Since coming to Homer from her homeland in Japan in August, 17-year-old Eri Sugiyama has maintained contact with her family thorough Skype, a text, voice and video computer program. That connection proved vital recently after an 8.9 earthquake struck just off Japan's east coast.
Earlier this week, in communication with her family, Eri was told by her family they would be traveling from their home in the Tokyo suburbs to Japan's east coast city of Sendai. About 11 p.m. Thursday, after completing volleyball practice in Soldotna, Eri was informed of the earthquake.
"My friend said the worst city hit was Sendai," Eri said. "I was really, really worried."
After reaching the home of her Homer host family, Eri turned on her laptop, eager to find more information.
"I checked e-mail and my parents were worried about me because they knew about the tsunami coming to Alaska," she said of the tsunami advisory that was issued after the earthquake for areas of Alaska, Washington, Oregon and California.
Through Skype, Eri was able to see her family and hear the details of their experience. Fortunately, they were out of Sendai when the earthquake struck.
"They were in the car and the land started vibrating," said Eri. "All the stop lights were shaking. All the signboards were swinging. They told me it was the biggest earthquake they'd ever had."

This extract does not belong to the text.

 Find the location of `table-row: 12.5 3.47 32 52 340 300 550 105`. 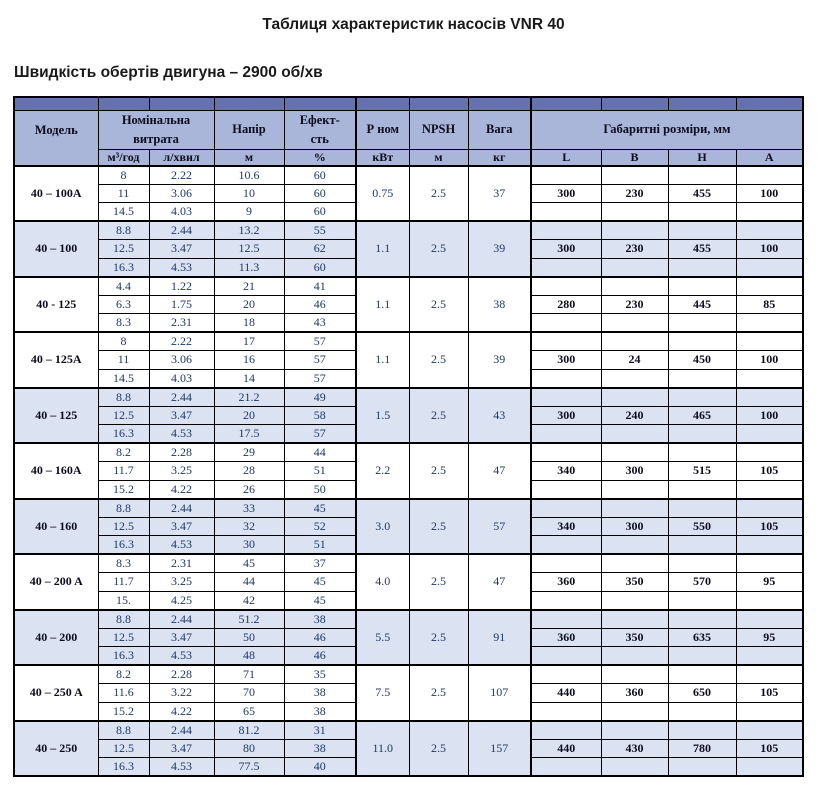

table-row: 12.5 3.47 32 52 340 300 550 105 is located at coordinates (409, 526).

While earthquakes are not uncommon in Japan, "this time everybody is freaked out," said Eri.
Through text message on her cell phone, Eri also has been in contact with friends.
"Some of my friends were at school when the earthquake happened and they had to spend the night there because all transportation is shut down. They haven't gone home yet," she said.
Although she isn't scheduled to return to Japan until June 14, Eri's attention is focused on the events unfolding in the wake of today's earthquake.
"I guess everything is in chaos," she said.